- **Instruction**
Put the entries from the line containing "Where should I click to: Open the Project" through the line containing "tap(364, 32)" into a numbered list, leaving out blank lines. Include only those lines.
------ Data for processing
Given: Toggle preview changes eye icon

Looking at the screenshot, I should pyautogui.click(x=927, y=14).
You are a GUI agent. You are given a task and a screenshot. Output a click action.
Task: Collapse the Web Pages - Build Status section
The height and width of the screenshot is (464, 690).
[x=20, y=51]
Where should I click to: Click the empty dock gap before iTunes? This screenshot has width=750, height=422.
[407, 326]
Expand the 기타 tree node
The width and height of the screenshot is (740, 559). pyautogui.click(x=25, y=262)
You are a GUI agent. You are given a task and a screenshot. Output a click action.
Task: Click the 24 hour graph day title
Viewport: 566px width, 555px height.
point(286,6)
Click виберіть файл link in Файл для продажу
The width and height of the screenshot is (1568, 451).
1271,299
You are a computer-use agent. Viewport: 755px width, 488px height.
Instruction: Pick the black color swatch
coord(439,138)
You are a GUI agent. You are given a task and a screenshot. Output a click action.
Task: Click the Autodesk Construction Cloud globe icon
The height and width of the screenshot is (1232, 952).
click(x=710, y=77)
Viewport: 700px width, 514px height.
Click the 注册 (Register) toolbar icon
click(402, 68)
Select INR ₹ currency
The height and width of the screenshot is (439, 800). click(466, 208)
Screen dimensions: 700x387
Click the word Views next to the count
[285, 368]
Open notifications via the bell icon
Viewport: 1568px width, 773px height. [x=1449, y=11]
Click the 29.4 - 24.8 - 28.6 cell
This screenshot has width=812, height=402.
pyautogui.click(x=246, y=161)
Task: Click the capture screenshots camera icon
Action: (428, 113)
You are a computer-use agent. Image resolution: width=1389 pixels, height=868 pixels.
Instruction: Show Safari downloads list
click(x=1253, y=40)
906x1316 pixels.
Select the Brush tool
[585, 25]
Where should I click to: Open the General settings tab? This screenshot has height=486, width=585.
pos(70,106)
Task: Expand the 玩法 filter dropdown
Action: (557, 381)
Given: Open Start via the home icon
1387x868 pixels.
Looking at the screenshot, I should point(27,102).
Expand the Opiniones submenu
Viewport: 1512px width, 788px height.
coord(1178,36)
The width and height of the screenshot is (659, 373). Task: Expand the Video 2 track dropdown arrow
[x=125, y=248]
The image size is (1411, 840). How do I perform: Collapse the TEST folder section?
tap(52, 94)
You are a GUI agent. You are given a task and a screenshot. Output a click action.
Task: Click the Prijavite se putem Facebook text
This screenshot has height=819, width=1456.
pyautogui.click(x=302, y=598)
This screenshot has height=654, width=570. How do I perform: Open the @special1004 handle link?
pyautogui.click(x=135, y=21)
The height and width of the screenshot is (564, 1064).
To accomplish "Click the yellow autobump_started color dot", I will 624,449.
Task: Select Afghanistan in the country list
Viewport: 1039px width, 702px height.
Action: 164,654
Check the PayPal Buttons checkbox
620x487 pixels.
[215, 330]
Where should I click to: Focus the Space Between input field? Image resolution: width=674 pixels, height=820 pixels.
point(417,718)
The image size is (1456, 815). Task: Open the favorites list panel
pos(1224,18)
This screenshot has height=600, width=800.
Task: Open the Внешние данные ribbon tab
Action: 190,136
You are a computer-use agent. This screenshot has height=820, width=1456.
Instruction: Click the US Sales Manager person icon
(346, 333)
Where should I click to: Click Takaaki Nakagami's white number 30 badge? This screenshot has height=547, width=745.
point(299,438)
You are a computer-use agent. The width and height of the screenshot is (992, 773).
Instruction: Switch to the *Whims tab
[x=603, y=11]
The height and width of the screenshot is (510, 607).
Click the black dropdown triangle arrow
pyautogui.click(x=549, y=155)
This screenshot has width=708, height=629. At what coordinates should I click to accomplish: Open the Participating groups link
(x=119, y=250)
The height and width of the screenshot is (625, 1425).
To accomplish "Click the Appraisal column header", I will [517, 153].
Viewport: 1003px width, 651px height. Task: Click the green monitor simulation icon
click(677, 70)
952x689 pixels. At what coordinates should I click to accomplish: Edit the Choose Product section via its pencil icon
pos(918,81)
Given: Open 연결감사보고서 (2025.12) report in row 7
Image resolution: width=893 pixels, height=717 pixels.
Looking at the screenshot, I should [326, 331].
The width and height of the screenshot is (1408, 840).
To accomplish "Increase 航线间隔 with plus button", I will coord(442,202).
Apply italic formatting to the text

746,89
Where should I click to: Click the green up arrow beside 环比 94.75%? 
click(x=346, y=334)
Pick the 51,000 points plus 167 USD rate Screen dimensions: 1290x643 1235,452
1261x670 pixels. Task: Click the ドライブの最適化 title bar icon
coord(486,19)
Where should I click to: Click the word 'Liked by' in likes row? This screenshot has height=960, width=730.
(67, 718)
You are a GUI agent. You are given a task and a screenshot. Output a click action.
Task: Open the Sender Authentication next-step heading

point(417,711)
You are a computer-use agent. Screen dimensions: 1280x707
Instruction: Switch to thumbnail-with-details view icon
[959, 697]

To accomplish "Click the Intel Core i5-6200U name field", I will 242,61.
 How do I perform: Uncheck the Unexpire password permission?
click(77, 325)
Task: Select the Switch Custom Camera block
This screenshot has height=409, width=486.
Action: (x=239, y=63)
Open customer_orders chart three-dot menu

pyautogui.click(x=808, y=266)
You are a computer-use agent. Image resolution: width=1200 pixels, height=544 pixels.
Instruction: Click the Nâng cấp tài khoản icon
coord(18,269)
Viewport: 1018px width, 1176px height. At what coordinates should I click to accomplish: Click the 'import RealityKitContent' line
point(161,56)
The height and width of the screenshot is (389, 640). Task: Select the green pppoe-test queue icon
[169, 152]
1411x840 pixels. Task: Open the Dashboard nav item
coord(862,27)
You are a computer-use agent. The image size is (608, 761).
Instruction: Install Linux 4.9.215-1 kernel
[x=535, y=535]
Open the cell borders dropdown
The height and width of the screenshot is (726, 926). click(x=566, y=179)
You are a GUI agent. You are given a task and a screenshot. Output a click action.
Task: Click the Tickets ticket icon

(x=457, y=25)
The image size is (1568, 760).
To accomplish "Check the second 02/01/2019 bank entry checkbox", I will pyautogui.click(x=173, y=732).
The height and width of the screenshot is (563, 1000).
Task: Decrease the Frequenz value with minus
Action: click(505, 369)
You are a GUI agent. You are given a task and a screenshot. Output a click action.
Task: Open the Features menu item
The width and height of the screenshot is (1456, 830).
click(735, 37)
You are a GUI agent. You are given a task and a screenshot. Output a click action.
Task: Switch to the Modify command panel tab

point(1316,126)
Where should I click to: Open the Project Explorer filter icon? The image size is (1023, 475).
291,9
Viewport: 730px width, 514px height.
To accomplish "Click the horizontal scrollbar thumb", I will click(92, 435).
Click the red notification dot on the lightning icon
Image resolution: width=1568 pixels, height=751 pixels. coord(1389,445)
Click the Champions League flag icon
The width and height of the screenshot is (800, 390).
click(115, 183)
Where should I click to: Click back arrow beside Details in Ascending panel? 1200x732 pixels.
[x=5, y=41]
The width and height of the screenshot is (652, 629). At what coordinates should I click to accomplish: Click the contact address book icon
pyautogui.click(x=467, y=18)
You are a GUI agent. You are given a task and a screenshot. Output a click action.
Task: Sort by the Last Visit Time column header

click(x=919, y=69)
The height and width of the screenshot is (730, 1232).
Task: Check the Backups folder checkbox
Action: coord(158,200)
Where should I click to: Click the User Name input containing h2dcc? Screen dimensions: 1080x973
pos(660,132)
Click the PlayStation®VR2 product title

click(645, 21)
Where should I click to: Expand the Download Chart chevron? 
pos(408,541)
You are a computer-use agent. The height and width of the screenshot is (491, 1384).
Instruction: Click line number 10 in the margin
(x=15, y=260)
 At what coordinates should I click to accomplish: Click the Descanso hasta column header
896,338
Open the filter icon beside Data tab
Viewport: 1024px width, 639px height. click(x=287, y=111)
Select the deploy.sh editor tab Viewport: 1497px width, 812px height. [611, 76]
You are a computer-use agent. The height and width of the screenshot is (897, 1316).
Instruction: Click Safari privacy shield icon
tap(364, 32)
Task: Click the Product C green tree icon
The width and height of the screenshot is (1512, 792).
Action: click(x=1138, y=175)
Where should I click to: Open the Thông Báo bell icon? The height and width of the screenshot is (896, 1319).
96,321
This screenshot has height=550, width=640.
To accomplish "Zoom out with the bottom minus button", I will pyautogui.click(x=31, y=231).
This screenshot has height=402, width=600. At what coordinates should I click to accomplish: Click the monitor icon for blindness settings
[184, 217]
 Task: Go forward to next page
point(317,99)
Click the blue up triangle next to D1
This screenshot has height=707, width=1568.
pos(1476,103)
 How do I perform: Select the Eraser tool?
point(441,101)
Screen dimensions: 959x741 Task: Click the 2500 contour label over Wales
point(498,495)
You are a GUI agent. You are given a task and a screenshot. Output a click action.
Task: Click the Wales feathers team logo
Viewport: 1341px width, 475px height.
------------
- **Solution**
1. Where should I click to: Open the Project Explorer filter icon? The image size is (1023, 475).
2. 291,9
3. Viewport: 730px width, 514px height.
4. To accomplish "Click the horizontal scrollbar thumb", I will click(92, 435).
5. Click the red notification dot on the lightning icon
6. Image resolution: width=1568 pixels, height=751 pixels. coord(1389,445)
7. Click the Champions League flag icon
8. The width and height of the screenshot is (800, 390).
9. click(115, 183)
10. Where should I click to: Click back arrow beside Details in Ascending panel? 1200x732 pixels.
11. [x=5, y=41]
12. The width and height of the screenshot is (652, 629). At what coordinates should I click to accomplish: Click the contact address book icon
13. pyautogui.click(x=467, y=18)
14. You are a GUI agent. You are given a task and a screenshot. Output a click action.
15. Task: Sort by the Last Visit Time column header
16. click(x=919, y=69)
17. The height and width of the screenshot is (730, 1232).
18. Task: Check the Backups folder checkbox
19. Action: coord(158,200)
20. Where should I click to: Click the User Name input containing h2dcc? Screen dimensions: 1080x973
21. pos(660,132)
22. Click the PlayStation®VR2 product title
23. click(645, 21)
24. Where should I click to: Expand the Download Chart chevron? 
25. pos(408,541)
26. You are a computer-use agent. The height and width of the screenshot is (491, 1384).
27. Instruction: Click line number 10 in the margin
28. (x=15, y=260)
29.  At what coordinates should I click to accomplish: Click the Descanso hasta column header
30. 896,338
31. Open the filter icon beside Data tab
32. Viewport: 1024px width, 639px height. click(x=287, y=111)
33. Select the deploy.sh editor tab Viewport: 1497px width, 812px height. [611, 76]
34. You are a computer-use agent. The height and width of the screenshot is (897, 1316).
35. Instruction: Click Safari privacy shield icon
36. tap(364, 32)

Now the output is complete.